- **WHAT YOU SHOULD DO**
Transcribe every record exactly as it appears.

- **Stored items**
=== Begin Enclosure ===

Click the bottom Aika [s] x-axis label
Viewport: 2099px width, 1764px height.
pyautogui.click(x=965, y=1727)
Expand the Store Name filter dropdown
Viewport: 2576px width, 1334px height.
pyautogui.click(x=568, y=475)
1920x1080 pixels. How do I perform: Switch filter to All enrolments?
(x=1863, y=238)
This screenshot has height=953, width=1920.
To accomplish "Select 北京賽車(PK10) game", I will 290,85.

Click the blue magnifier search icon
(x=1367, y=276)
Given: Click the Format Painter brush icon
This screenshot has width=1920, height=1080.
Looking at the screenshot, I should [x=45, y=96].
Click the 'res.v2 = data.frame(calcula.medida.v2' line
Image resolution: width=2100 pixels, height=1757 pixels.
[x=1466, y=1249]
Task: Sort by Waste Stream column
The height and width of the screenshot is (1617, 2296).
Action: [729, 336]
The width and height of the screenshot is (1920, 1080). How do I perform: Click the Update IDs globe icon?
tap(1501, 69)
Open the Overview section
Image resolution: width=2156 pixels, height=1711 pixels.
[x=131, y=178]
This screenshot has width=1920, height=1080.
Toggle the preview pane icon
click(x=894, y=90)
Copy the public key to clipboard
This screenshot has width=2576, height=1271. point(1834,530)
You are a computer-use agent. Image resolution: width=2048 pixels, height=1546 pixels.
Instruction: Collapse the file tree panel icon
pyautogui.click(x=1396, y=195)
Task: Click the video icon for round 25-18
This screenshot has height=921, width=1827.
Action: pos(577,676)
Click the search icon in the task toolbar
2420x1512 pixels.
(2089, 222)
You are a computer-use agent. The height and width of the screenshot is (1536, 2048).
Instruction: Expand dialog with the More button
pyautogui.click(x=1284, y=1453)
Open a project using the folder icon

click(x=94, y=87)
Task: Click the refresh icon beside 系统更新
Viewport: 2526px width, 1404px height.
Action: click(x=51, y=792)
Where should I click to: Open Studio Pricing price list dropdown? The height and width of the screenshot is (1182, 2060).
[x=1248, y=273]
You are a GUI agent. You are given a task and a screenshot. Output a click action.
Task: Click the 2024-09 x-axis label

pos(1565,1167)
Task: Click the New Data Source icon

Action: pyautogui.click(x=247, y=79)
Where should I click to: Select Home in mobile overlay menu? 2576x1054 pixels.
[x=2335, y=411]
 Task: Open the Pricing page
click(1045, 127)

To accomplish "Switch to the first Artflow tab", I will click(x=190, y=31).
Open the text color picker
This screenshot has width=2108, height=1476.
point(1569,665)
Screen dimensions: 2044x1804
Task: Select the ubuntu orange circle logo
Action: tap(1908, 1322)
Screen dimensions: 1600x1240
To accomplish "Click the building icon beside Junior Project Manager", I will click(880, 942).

=== End Enclosure ===

- **EXERCISE RESULT**
Click the bottom Aika [s] x-axis label
Viewport: 2099px width, 1764px height.
pyautogui.click(x=965, y=1727)
Expand the Store Name filter dropdown
Viewport: 2576px width, 1334px height.
pyautogui.click(x=568, y=475)
1920x1080 pixels. How do I perform: Switch filter to All enrolments?
(x=1863, y=238)
This screenshot has height=953, width=1920.
To accomplish "Select 北京賽車(PK10) game", I will 290,85.

Click the blue magnifier search icon
(x=1367, y=276)
Given: Click the Format Painter brush icon
This screenshot has width=1920, height=1080.
Looking at the screenshot, I should [x=45, y=96].
Click the 'res.v2 = data.frame(calcula.medida.v2' line
Image resolution: width=2100 pixels, height=1757 pixels.
[x=1466, y=1249]
Task: Sort by Waste Stream column
The height and width of the screenshot is (1617, 2296).
Action: [729, 336]
The width and height of the screenshot is (1920, 1080). How do I perform: Click the Update IDs globe icon?
tap(1501, 69)
Open the Overview section
Image resolution: width=2156 pixels, height=1711 pixels.
[x=131, y=178]
This screenshot has width=1920, height=1080.
Toggle the preview pane icon
click(x=894, y=90)
Copy the public key to clipboard
This screenshot has width=2576, height=1271. point(1834,530)
You are a computer-use agent. Image resolution: width=2048 pixels, height=1546 pixels.
Instruction: Collapse the file tree panel icon
pyautogui.click(x=1396, y=195)
Task: Click the video icon for round 25-18
This screenshot has height=921, width=1827.
Action: pos(577,676)
Click the search icon in the task toolbar
2420x1512 pixels.
(2089, 222)
You are a computer-use agent. The height and width of the screenshot is (1536, 2048).
Instruction: Expand dialog with the More button
pyautogui.click(x=1284, y=1453)
Open a project using the folder icon

click(x=94, y=87)
Task: Click the refresh icon beside 系统更新
Viewport: 2526px width, 1404px height.
Action: click(x=51, y=792)
Where should I click to: Open Studio Pricing price list dropdown? The height and width of the screenshot is (1182, 2060).
[x=1248, y=273]
You are a GUI agent. You are given a task and a screenshot. Output a click action.
Task: Click the 2024-09 x-axis label

pos(1565,1167)
Task: Click the New Data Source icon

Action: pyautogui.click(x=247, y=79)
Where should I click to: Select Home in mobile overlay menu? 2576x1054 pixels.
[x=2335, y=411]
 Task: Open the Pricing page
click(1045, 127)

To accomplish "Switch to the first Artflow tab", I will click(x=190, y=31).
Open the text color picker
This screenshot has width=2108, height=1476.
point(1569,665)
Screen dimensions: 2044x1804
Task: Select the ubuntu orange circle logo
Action: tap(1908, 1322)
Screen dimensions: 1600x1240
To accomplish "Click the building icon beside Junior Project Manager", I will click(880, 942).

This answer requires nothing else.